Wow. This was a hell of a ride.
To begin with we're introduced to Hagen, an SS officer captured by the Americans in France. Captured by one particular American, John, whose job it is to interrogate Hagen and find out what he's doing in France...and if the paperwork he's carrying is legitimate.
So that's the setup.
What I wasn't expecting here was to feel such an emotional attachment to Hagen...because SS, right? And I know that it's too easy to label one side evil and one side good, but it turns out that those are some really old ingrained prejudices of mine, which probably began when I listened to my grandfather's war stories about North Africa, and have been reenforced by every movie I've ever seen since... I mean, Hagen isn't just some conscripted German guy, he's SS. He's a true believer.
So this one threw me for a loop, and I loved it.
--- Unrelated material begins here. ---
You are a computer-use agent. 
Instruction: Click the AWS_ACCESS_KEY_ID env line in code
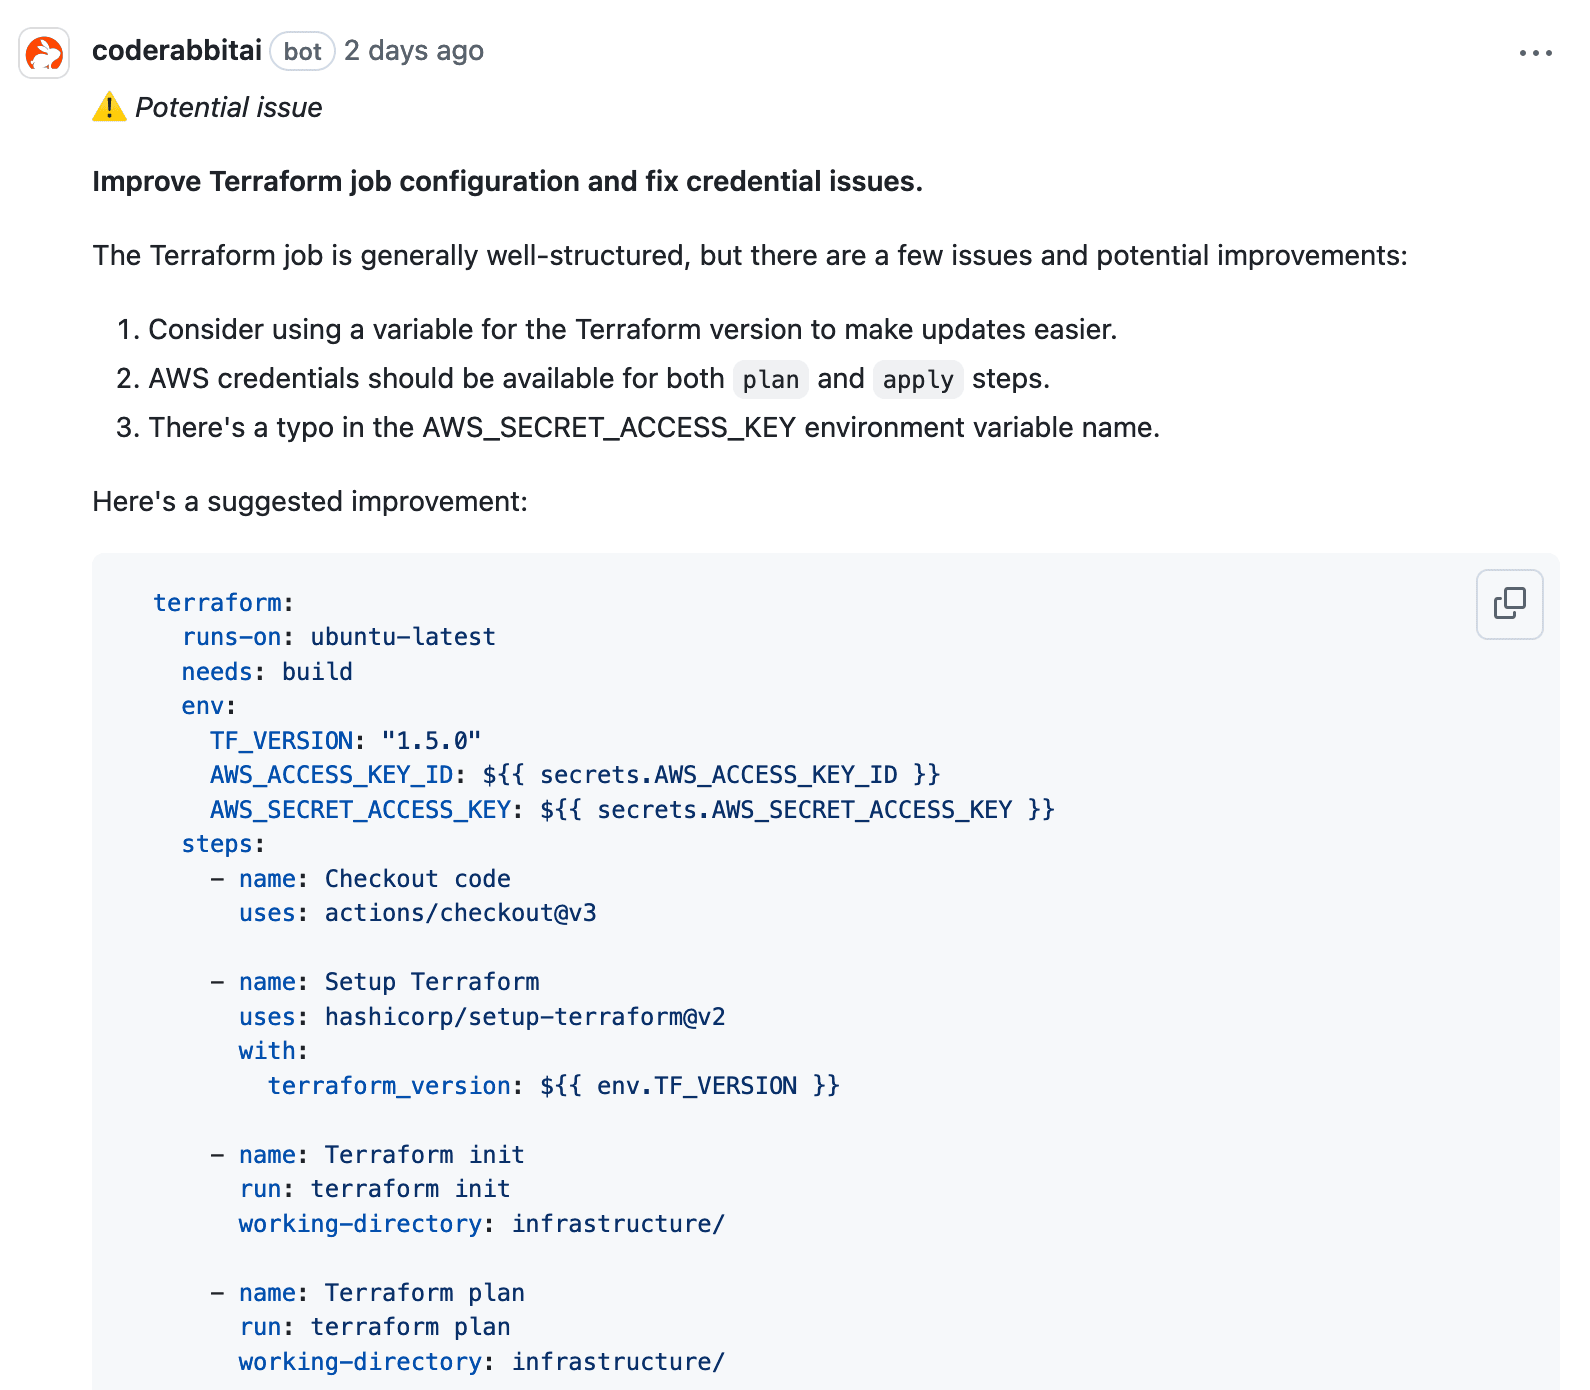(x=574, y=775)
I loved Hagen's innocence, his sense of nobility, his sense of duty, and his growing sense of self. And I loved John as well...he hates this guy at the beginning, and makes no apologies for it. And why should he? But they are both much more than their uniforms, and much more than the roles the war has allotted them.
Here are two men who have good reason to hate each other -- Hagen's beloved brother died in John's camp, and Hagen killed John's friend and lover -- but ultimately have more in common than they have differences. They are both tired of the war, tired of the bloodshed, and they both let down their defences just enough to make a real human connection.
No black and white in this book. Everything happens in the grey areas. War is a terrible business, men can be heroes and villains in the same day. They can do bad things for good reasons, and good things for bad reasons. Morality is different in war, however much we tell ourselves it should be a fixed mark.
This is a beautiful book, melancholic, and watching these two men fall in love was at once wonderful and terrifying, because I couldn't see how it could survive.